Voici un extrait déniché sur internet : http://opus100.free.fr/fr/choral2.html
Une pure merveille. Plus abouti que le premier "le triomphe de la continence", long mais jamais ennuyeux, cet oratorio est classiquement formé de récitatifs et d'arias d'une densité incroyable où les passions s'affrontent, où les sentiments humains sont décortiqués pour être restitués par de nombreuses trouvailles musicales et faire le bonheur des auditeurs. Une merveille vraiment que je vous invite à découvrir. Le livret est consultable sur le site du contre-ténor Andreas Scholl (cliquer sur le lien) qui est fabuleux aux côtés de la soprano Maria-Cristina Khier.
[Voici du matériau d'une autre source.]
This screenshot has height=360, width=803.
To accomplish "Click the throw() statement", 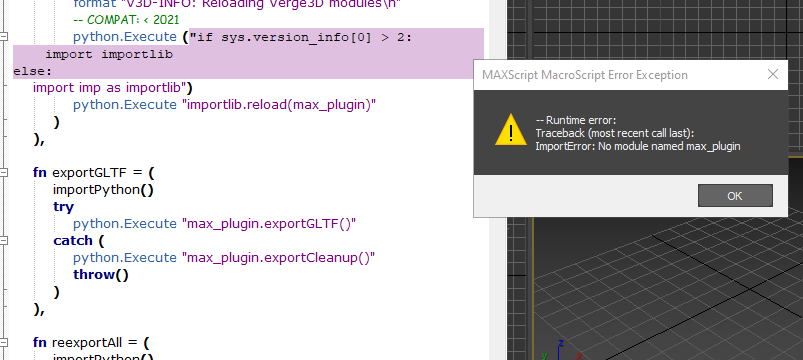I will 101,274.
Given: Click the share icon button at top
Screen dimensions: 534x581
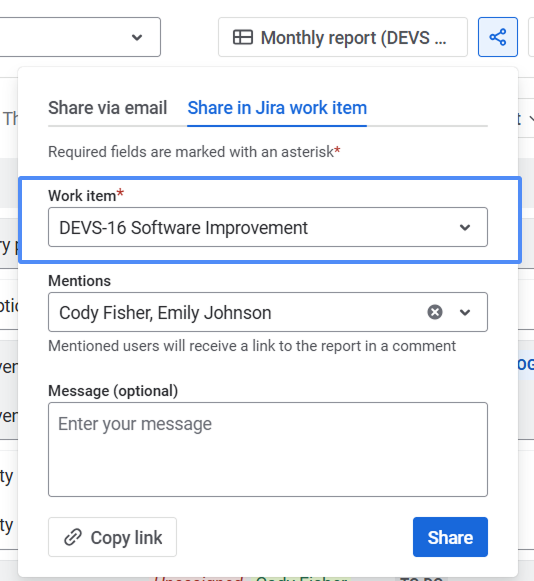Looking at the screenshot, I should (498, 37).
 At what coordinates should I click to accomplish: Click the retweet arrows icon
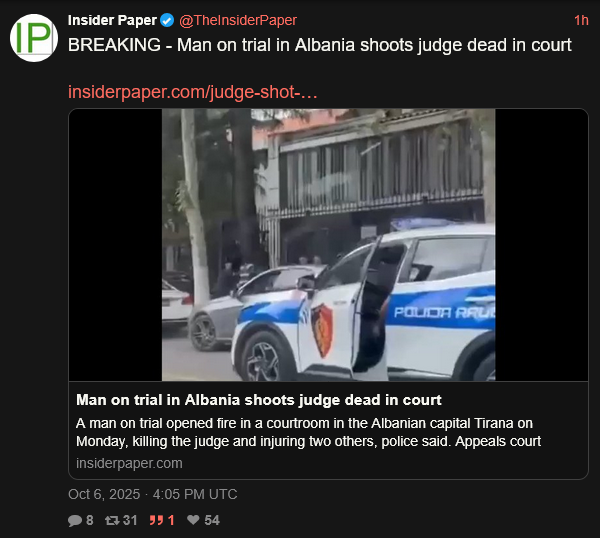click(112, 520)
Ce Caldarà eut une carrière imposante, en Italie tout d'avord puis à Vienne où il s'installa et mourut. Elève de Legrenzi, ami de Corelli, Scarlatti et Haendel, on dit qu'il a davantage influencé Haydn et Mozart que Vivaldi. Avant de quitter Venise, où il faisait partie de la confrérie de Santa Cecilia, (sorte de syndicat professionnel qui réunissait plusieurs centaines de musiciens, compositeurs et interprètes, réunis en fraternité et société d'entraide comme les autres corps de métiers à Venise), Il fut très apprécié. Sa musique, caractérisée par un usage de l'aria répétitif, toujours accompagné d'une basse continue et de cordes à 4-5 parties, reprend les éléments du concerto grosso et emprunte ses rythmes aux danses et aux mélodies populaires. Elle est ainsi très caractéristique du style vénitien que le Vivaldi du Stabat Mater a popularisé. Dans cet oratorio, on sent aussi de douces parentés avec la musique de Pergolese. Cela confirme bien qu'en dépit des difficultés de communication de l'époque, les écoles, les modes et les tendances circulaient aussi bien que de nos jours et que la musique à Venise ne se résume ni ne se limite au génial Antonio Vivaldi.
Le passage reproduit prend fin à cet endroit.